In order to protect against abuse of writable memory that was pre-allocated by the loader (e.g. the .data section) the code also calls VirtualQuery() to test the existing protection status of the memory, just in case we aren’t tracking it.
Another case we need to handle is similar to the VirtualAlloc() call. If the call is making memory writable, we need to track it. First we check if the exact allocation is already present in our tracked list, then if it isn’t we add it. It doesn’t matter if we have overlapping tracking metadata for writable allocations – we handle this case in our hooked VirtualFree(). Speaking of which…
VirtualFree hook
This hook is fairly simple. We just iterate over every item in the tracked allocations and remove them if they cover the address being freed.
Testing
The initial driver for me writing this code, before I decided to implement a full W^X policy with it, was to test for cases where an application under test would attempt to allocate RWX buffers, and if they actually needed those buffers to be executable (i.e. swap RWX for RW and see if you get a crash). For fun, I injected this DLL into a bunch of different programs. Many (e.g. notepad, calc) just work without problems, as they don’t rely on RWX memory at all. A number of others (e.g. Chrome, Spotify) crash due to JIT code that runs inside the process. It was quite fun to watch these allocations occur in realtime via debug messages.
Bypasses
There are a number of ways to bypass the PoC as it stands. I thought about eliminating them, but I think it’s more fun to go through the code and identify the problems.

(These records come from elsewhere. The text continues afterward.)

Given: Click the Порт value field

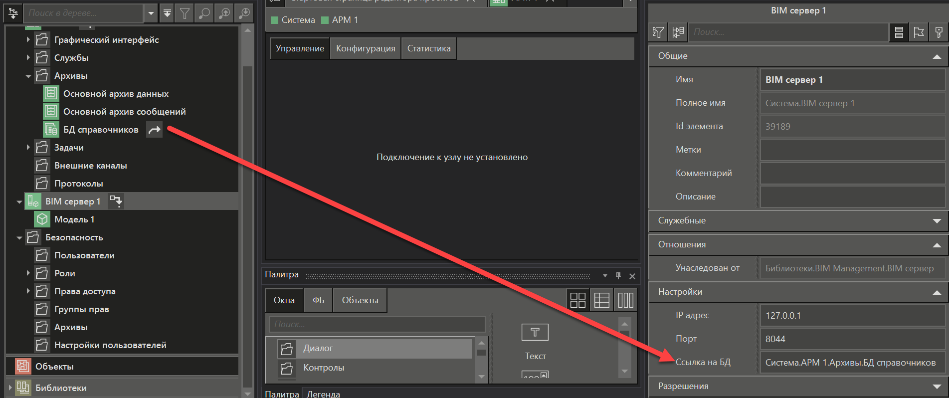Looking at the screenshot, I should point(852,339).
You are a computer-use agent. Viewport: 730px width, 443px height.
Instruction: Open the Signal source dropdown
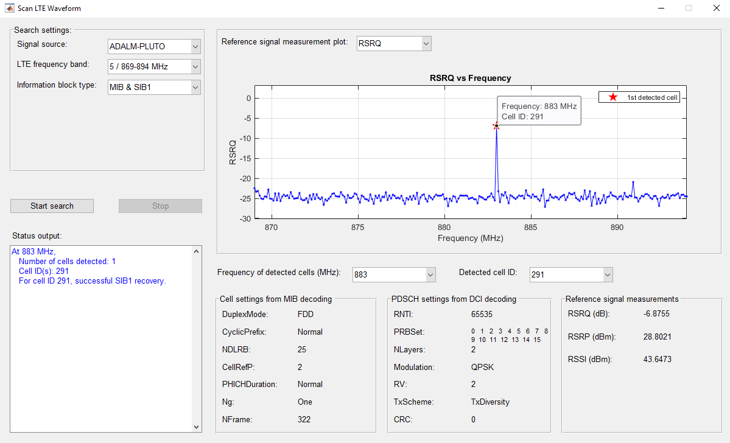[154, 46]
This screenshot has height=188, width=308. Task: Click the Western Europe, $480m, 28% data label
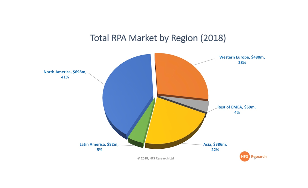pos(242,60)
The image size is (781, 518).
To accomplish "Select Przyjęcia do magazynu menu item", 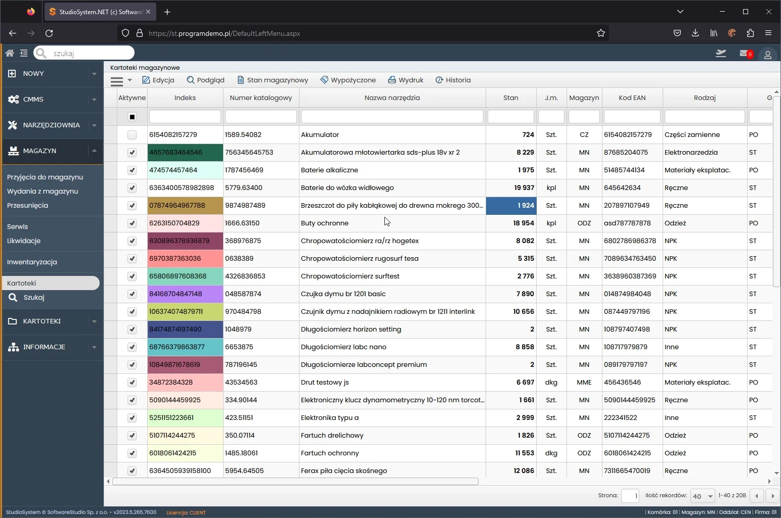I will coord(45,177).
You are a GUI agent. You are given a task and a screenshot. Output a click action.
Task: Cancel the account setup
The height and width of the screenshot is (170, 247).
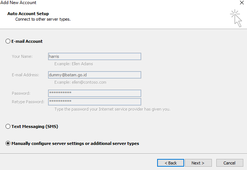[x=229, y=163]
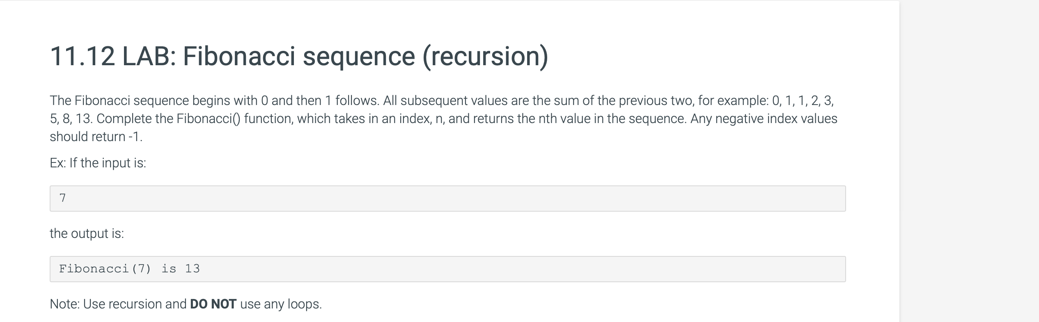Click the result "13" in the output box

[192, 269]
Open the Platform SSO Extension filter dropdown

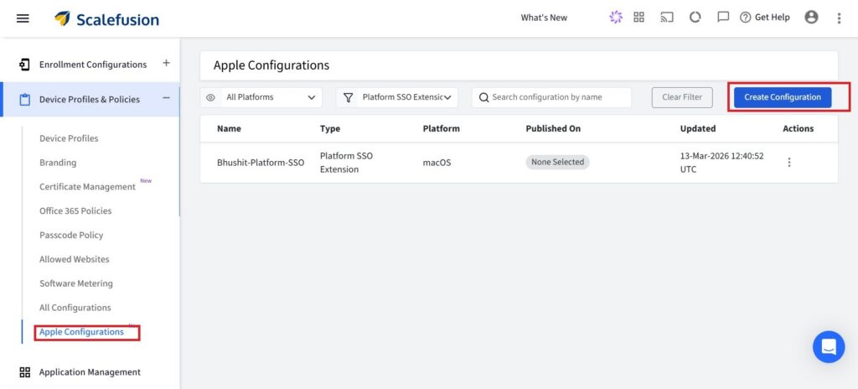pyautogui.click(x=397, y=97)
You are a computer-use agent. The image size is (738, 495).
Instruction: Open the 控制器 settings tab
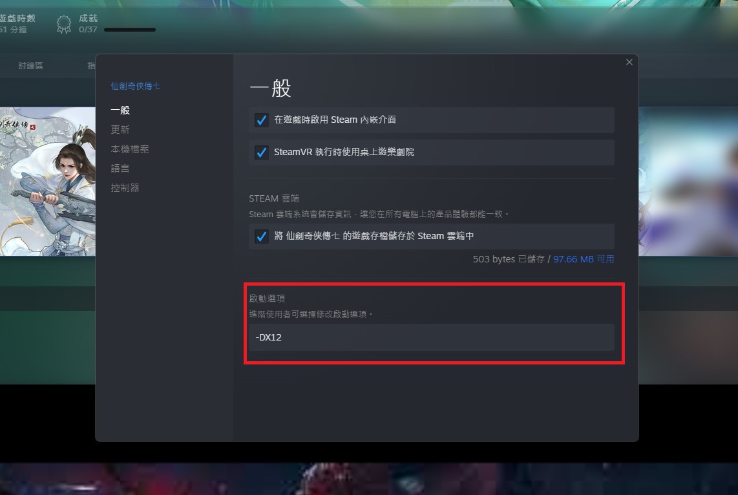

The first and most obvious way is to ROP to GetModuleHandle() and find the original APIs that way, totally bypassing the checks. It is possible to fix this to some extent by hooking GetModuleHandle() and similar APIs, but this mostly ends up as a cat-and-mouse game. This is why you should implement this stuff in kernelmode.
The second way is a race condition. In both VirtualAlloc and VirtualProtect hooks we call the original function, then lock the tracking list and add the new allocation to the tracked list. It is possible to call either of these functions twice. This can be fixed with a global allocation mutex.

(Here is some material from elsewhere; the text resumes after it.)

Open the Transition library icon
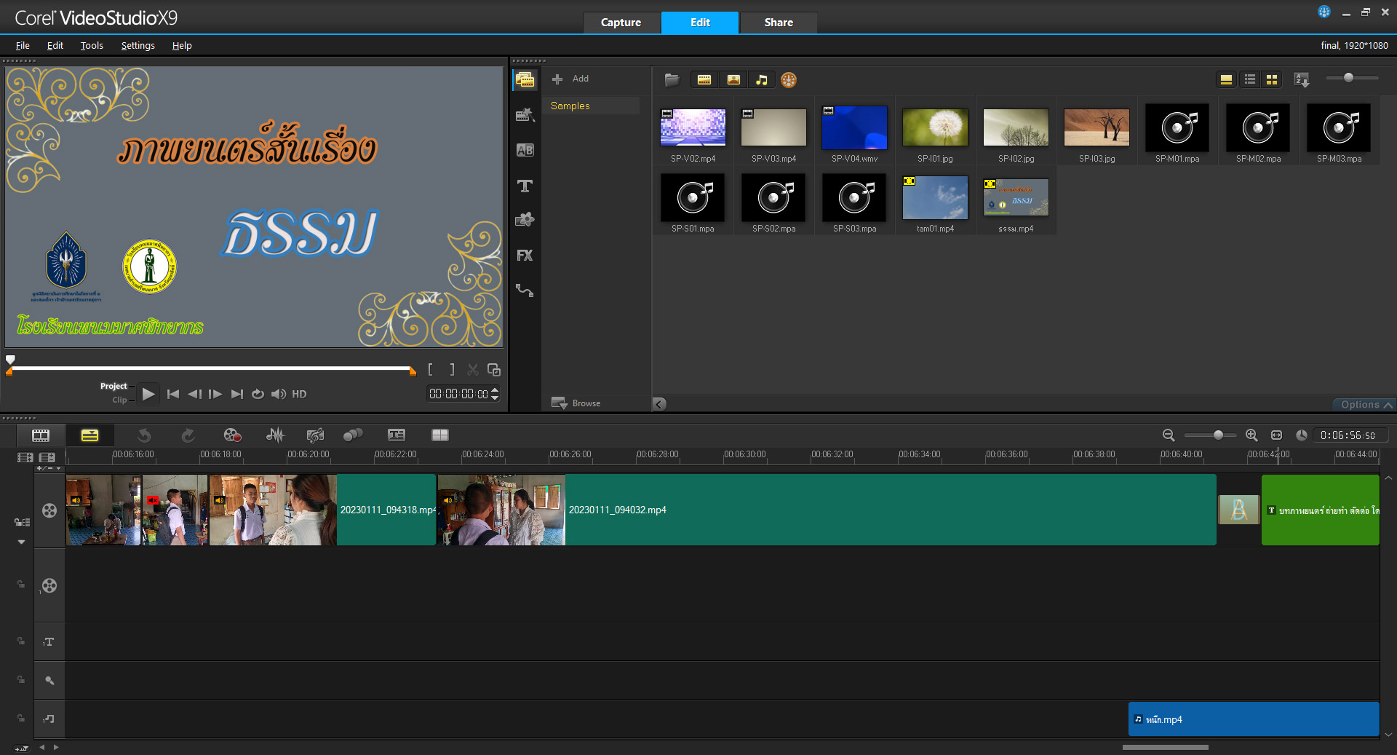The height and width of the screenshot is (755, 1397). click(525, 150)
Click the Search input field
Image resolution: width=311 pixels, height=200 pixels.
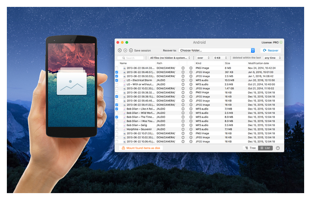coord(130,58)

There’s also a potential TOCTOU race condition in our VirtualProtect hook, where we check the page protection using VirtualQuery and later potentially call VirtualAlloc based on the result. However, the attacker would have to get the application to call the unhooked VirtualProtect in order to exploit this particular issue.

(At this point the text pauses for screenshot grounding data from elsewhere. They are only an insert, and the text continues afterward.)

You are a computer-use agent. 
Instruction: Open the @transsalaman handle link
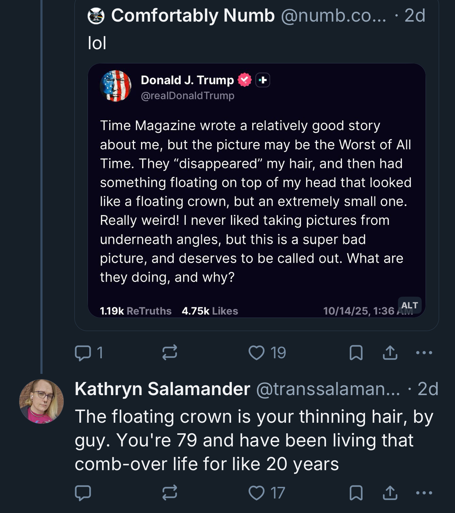pos(328,389)
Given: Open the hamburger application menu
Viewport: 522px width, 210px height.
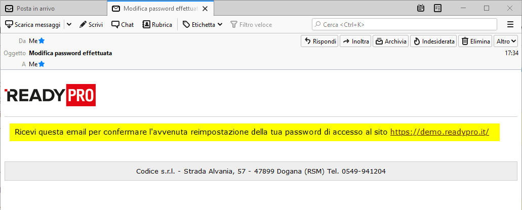Looking at the screenshot, I should click(510, 24).
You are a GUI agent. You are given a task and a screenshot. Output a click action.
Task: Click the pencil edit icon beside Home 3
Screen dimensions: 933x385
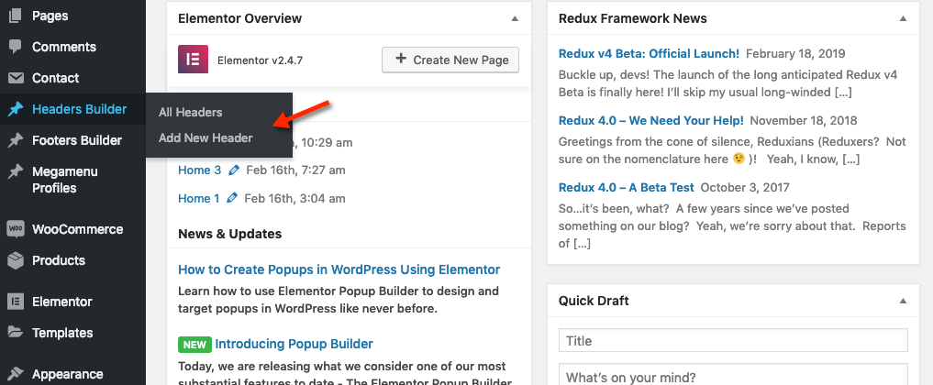pyautogui.click(x=234, y=171)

Finally there’s a really interesting case – marking a page as writable, filling it with data, freeing it, then re-allocating as read-execute and hoping that you get the same page back before it gets reset to zeroes by the OS. In fact, when I thought of this issue, I wondered whether I might have stumbled across a potential mitigation bypass in the real W^X implementation for Windows, and my eyes turned into dollar signs. Thankfully (or sadly) the clever folks at Microsoft thought of this already, and forced every released page to be reset.
Closing words
I hope that this ham-fisted approach to implementing W^X has been of some educational use, at least in terms of thinking about how the protection can be implemented in practice. If you’d like to follow along at home, the code can be found in the WXPolicyEnforcer project on the Portcullis Labs GitHub. It is released under MIT license.